THE TASK: Reproduce the stretch of the cauliflower salad recipe from "Place walnuts on" through "about 20 minutes." word for word.

DOCUMENT TEXT:

--- start ---

Cauliflower, Kidney Bean, and Feta Salad
Makes
4
servings

This is a tasty and quick to make vegetarian dinner!

Meal Type
Entrees
Salads & Soups
Side Dishes
Diet Type
Gluten-Free
Vegetarian
Salad in bowl on plate
Ingredients
1 cup walnuts
⅓ cup plus 3 tablespoons extra virgin olive oil
1 teaspoon fresh rosemary minced
Zest from one lemon
2 tablespoons fresh lemon juice
1 tablespoon red wine vinegar
1 ½ teaspoons sea salt
½ teaspoon black pepper
1 medium head cauliflower trimmed and cut into small florets
1 (15 ounce) kidney beans, drained
2 large heads Belgian endive trimmed halved lengthwise and thinly sliced
crosswise
1 tablespoon fresh chives chopped
1 tablespoon parsley chopped
½ cup feta cheese crumbled
1

Preheat oven to 350 degrees.

2

Place walnuts on a dry cookie sheet and roast in the oven until fragrant, about 7 minutes. Remove from oven and set aside in a bowl. Raise oven temperature to 400 degrees.

3

Toss the cauliflower florets with the 3 tablespoons of olive oil and season with salt and pepper. Place on the cookie sheet and then roast until the edges are dark and caramelized. This will take about 20 minutes.

--- end ---

[Data for locating visible targets]
--- start ---

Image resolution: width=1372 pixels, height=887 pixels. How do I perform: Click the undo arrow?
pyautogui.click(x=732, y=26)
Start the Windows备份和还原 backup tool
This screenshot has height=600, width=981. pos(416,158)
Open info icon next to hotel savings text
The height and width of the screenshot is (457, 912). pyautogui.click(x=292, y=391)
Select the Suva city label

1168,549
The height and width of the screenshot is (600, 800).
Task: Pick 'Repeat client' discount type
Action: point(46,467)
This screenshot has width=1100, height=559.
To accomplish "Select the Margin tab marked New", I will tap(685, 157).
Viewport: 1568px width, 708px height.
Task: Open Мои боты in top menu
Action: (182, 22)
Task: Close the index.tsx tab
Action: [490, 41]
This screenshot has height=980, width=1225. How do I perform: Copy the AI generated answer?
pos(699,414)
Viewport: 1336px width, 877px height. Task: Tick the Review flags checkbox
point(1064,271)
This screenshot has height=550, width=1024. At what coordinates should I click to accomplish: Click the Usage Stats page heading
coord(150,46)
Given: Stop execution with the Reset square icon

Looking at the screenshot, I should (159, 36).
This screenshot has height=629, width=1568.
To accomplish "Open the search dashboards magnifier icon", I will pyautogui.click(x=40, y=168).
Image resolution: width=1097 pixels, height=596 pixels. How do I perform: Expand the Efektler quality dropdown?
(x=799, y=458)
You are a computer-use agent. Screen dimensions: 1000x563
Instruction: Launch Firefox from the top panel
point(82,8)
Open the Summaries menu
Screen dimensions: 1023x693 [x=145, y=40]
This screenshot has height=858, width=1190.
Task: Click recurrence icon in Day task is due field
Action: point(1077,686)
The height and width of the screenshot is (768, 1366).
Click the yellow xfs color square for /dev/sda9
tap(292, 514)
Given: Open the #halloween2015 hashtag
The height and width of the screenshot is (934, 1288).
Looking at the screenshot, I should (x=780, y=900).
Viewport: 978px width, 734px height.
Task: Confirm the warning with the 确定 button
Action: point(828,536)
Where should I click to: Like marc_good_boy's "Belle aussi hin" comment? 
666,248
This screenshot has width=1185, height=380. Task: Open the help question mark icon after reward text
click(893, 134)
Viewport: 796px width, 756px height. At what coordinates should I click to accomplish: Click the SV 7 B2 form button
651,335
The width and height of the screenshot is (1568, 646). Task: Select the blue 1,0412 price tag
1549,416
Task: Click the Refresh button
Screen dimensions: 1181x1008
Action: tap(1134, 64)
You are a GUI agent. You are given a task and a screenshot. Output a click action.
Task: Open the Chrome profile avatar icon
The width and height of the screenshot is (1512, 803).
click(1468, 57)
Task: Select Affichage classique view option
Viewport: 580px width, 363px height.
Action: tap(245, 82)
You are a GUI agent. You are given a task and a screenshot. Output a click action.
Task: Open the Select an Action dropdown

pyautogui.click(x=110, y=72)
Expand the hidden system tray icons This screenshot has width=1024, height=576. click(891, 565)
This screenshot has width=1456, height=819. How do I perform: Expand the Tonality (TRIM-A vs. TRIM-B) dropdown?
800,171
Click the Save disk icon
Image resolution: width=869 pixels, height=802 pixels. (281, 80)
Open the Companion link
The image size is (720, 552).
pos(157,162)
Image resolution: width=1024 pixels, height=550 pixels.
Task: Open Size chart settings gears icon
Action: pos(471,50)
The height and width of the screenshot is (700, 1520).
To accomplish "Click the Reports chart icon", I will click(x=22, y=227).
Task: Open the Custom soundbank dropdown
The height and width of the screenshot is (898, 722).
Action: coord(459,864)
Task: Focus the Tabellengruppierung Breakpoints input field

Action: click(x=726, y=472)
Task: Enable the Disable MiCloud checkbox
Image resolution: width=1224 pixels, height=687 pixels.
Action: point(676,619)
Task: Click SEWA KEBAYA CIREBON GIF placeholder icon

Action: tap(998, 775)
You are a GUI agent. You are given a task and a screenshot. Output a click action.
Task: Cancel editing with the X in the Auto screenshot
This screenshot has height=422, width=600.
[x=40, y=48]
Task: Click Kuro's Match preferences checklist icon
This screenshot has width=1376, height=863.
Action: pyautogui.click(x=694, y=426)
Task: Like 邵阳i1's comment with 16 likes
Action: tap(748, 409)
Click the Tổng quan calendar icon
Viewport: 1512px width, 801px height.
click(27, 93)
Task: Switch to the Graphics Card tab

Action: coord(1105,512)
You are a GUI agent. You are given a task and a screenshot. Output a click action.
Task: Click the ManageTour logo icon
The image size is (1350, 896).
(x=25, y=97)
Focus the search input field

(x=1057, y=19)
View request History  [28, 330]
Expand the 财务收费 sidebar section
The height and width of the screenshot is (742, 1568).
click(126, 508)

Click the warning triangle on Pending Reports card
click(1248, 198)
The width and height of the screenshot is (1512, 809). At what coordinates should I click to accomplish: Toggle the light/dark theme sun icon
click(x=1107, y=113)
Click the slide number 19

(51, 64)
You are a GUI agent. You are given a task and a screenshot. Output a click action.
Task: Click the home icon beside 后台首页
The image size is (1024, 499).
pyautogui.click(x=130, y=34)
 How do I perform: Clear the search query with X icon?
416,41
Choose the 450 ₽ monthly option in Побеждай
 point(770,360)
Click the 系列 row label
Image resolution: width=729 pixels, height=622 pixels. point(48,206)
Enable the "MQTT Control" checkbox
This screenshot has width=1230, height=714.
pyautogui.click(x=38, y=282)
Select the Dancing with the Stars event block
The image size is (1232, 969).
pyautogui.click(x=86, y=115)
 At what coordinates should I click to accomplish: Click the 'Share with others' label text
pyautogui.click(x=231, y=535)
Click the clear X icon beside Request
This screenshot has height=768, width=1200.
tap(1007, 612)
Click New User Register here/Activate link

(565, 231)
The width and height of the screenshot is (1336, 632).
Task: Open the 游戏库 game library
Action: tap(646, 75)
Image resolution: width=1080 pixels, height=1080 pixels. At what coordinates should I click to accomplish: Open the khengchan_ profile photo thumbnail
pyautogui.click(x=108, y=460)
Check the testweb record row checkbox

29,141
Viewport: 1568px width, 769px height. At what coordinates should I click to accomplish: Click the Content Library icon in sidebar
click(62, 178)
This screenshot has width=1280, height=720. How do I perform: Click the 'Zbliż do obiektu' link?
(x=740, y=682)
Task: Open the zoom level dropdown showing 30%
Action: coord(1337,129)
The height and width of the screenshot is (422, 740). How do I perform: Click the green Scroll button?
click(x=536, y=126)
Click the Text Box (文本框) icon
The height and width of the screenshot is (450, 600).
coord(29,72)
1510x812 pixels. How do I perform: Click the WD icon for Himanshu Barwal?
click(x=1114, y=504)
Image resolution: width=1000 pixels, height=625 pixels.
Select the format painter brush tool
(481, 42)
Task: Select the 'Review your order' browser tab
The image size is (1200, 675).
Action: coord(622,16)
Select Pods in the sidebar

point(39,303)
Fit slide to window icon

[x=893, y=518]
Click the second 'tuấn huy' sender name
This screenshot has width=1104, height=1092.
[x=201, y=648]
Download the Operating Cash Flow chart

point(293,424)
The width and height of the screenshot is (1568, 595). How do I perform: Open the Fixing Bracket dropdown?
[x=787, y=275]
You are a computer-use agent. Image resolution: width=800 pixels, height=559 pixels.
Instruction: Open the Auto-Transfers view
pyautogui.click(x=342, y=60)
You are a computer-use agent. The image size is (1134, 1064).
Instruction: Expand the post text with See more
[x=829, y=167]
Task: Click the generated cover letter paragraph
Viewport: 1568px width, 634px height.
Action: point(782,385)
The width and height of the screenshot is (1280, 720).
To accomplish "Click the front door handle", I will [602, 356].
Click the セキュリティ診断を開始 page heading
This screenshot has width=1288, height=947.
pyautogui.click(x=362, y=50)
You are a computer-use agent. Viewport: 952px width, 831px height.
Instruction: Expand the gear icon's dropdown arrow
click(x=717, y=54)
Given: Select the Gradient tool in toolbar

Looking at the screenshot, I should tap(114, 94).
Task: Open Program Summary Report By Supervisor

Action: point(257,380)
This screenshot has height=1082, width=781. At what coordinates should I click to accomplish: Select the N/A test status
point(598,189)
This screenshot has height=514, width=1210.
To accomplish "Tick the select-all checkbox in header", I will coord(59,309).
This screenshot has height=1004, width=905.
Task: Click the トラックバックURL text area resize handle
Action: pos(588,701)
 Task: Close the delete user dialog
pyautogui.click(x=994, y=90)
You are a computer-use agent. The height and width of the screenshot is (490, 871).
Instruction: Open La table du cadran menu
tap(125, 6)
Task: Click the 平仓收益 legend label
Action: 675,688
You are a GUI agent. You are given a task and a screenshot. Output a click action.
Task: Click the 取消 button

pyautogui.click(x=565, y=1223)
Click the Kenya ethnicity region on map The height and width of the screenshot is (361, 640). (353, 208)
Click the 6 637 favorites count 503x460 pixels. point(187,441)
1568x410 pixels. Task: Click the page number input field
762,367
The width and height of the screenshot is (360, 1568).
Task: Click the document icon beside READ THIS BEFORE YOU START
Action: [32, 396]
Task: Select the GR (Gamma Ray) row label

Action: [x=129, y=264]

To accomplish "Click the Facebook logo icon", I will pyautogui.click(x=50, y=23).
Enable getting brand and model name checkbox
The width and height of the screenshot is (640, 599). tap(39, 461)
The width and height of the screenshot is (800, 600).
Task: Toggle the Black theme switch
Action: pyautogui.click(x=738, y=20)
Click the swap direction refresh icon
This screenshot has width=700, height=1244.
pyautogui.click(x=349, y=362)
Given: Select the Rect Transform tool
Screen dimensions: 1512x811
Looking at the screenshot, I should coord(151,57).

--- end ---

SOLUTION TO THE PROBLEM:
Place walnuts on a dry cookie sheet and roast in the oven until fragrant, about 7 minutes. Remove from oven and set aside in a bowl. Raise oven temperature to 400 degrees.

3

Toss the cauliflower florets with the 3 tablespoons of olive oil and season with salt and pepper. Place on the cookie sheet and then roast until the edges are dark and caramelized. This will take about 20 minutes.